Lord Roberts of Llandudno: My Lords, I am told that toll-paying tunnels such as the Mersey tunnel have much stricter regulations for the transport through them of flammables and so on than non-toll-paying tunnels such as the Conwy tunnel. What have the Government in mind to get both tunnels under the same sort of regulations? Many of the trucks that go through these tunnels are carrying very dangerous materials.

Lord Adonis: My Lords, I have already said all I can say on the Channel Tunnel. I am not familiar with the precise safety regimes for the other tunnels that the noble Lord mentioned, but I would be happy to look at them and come back to the noble Lord.

Lord Berkeley: My Lords, perhaps I may come back to my noble friend’s very helpful answer in respect of the Channel Tunnel and to the comments from the safety authority that, after the previous fire, the risks were thought to be as low as reasonably practicable. I suggest to my noble friend that something is wrong if a risk that is as low as reasonably practicable has allowed another fire to happen within 12 years. Is my noble friend confident that this is not going to happen again in the next year before the safety authority reports?

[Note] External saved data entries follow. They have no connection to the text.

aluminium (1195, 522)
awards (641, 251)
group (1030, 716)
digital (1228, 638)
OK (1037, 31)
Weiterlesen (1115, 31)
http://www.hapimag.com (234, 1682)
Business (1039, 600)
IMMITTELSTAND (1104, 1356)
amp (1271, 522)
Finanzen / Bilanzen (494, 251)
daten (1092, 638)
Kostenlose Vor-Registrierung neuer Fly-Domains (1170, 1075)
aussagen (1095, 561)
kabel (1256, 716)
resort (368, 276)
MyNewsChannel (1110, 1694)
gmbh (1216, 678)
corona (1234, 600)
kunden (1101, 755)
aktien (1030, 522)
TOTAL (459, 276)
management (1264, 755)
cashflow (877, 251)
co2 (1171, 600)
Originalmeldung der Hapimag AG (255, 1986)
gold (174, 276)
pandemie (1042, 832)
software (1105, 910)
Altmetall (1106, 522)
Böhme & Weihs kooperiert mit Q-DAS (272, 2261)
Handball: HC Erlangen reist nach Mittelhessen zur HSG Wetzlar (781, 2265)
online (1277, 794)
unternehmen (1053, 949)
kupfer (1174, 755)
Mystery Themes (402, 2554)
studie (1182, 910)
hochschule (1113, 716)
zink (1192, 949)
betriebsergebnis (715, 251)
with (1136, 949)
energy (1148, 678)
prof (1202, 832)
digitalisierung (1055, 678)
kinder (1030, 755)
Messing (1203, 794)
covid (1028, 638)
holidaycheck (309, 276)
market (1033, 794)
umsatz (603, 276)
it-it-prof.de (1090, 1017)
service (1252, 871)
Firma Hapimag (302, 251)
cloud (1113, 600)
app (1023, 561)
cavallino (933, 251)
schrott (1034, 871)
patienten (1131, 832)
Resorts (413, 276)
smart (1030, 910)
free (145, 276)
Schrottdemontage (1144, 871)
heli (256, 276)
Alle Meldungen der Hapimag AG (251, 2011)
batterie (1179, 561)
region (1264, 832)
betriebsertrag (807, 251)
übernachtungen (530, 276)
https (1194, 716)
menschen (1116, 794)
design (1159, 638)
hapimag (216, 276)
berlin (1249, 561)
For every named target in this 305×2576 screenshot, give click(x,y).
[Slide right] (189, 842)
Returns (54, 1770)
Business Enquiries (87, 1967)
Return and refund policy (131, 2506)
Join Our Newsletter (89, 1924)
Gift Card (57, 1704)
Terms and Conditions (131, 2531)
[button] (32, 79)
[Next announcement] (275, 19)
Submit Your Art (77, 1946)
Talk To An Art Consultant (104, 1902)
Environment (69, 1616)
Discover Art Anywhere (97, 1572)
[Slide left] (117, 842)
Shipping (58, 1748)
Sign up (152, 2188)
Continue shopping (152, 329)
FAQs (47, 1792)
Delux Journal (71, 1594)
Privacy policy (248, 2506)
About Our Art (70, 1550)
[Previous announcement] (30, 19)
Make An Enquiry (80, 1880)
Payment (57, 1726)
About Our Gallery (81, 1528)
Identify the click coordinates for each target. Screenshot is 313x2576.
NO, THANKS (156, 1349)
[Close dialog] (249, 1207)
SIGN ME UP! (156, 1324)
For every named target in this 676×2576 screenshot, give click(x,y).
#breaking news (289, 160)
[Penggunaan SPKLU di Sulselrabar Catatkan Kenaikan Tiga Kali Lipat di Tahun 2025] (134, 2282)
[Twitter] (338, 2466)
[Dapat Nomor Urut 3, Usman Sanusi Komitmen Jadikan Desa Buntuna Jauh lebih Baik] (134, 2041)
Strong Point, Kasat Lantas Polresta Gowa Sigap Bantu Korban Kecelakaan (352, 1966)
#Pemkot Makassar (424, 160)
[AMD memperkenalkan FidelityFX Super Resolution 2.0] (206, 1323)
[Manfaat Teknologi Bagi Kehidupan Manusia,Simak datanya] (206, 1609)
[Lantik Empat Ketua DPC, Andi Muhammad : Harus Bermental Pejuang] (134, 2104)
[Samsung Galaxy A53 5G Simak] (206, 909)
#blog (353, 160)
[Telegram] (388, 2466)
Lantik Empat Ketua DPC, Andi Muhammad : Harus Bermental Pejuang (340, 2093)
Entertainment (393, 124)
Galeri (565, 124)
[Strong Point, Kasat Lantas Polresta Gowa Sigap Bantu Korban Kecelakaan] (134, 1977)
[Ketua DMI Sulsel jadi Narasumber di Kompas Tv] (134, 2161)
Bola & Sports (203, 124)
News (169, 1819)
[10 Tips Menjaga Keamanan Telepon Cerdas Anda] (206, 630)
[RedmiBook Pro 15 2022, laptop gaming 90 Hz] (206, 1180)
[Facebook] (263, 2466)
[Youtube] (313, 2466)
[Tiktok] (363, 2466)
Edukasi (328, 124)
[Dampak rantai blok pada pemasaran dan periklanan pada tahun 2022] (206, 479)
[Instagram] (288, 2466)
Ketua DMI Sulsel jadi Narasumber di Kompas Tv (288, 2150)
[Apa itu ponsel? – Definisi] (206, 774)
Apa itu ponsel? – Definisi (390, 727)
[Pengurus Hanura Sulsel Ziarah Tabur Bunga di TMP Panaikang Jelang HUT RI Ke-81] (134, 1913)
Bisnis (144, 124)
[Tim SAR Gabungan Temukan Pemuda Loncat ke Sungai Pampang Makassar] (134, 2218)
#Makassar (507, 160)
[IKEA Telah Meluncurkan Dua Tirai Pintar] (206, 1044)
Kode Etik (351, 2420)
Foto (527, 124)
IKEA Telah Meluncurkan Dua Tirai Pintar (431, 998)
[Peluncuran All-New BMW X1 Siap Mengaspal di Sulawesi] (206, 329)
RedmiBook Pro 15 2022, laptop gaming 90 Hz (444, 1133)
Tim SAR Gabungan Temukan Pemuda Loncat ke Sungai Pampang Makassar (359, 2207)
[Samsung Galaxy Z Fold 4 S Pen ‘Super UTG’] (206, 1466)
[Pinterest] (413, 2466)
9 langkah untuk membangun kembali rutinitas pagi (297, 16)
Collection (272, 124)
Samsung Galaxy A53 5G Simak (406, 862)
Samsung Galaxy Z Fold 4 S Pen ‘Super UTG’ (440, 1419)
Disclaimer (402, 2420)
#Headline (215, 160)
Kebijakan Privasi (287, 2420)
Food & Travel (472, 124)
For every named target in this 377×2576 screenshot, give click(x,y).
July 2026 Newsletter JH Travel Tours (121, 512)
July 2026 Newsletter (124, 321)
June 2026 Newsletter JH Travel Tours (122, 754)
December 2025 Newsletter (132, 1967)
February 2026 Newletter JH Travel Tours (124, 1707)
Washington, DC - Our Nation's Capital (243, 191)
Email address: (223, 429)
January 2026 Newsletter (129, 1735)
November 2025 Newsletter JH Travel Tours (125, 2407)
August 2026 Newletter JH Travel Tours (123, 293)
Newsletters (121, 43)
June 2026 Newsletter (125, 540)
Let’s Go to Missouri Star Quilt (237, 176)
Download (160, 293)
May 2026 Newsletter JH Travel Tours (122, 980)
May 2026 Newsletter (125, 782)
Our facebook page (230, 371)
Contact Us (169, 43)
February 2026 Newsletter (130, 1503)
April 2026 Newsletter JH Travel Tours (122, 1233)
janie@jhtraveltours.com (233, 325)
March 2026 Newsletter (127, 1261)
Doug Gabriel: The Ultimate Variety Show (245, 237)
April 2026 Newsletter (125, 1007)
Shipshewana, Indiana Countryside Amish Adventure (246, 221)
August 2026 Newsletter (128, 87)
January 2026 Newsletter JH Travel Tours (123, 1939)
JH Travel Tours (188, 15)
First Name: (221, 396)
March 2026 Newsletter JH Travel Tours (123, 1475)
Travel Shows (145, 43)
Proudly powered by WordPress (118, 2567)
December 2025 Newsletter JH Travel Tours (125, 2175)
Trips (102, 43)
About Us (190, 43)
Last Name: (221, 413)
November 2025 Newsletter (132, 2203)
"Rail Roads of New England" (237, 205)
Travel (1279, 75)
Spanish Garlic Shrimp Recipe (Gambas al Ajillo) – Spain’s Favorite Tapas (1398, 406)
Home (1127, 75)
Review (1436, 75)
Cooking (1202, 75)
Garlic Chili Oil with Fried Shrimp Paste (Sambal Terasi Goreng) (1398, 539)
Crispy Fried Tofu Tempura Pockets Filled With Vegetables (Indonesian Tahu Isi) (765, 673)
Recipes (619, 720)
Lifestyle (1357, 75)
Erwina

Lord Adonis: My Lords, we have asked the Channel Tunnel Safety Authority to report precisely in order that it will look at those issues. As I said, I hope that it will be possible to make public its report much sooner than next September, but I cannot give an absolute commitment for it to do so. I would not want my noble friend or the House to think that there is any lack of urgency about these proceedings on the part of the safety authorities both here and in France. There is a great deal of urgency to see that we learn the lessons as soon as possible.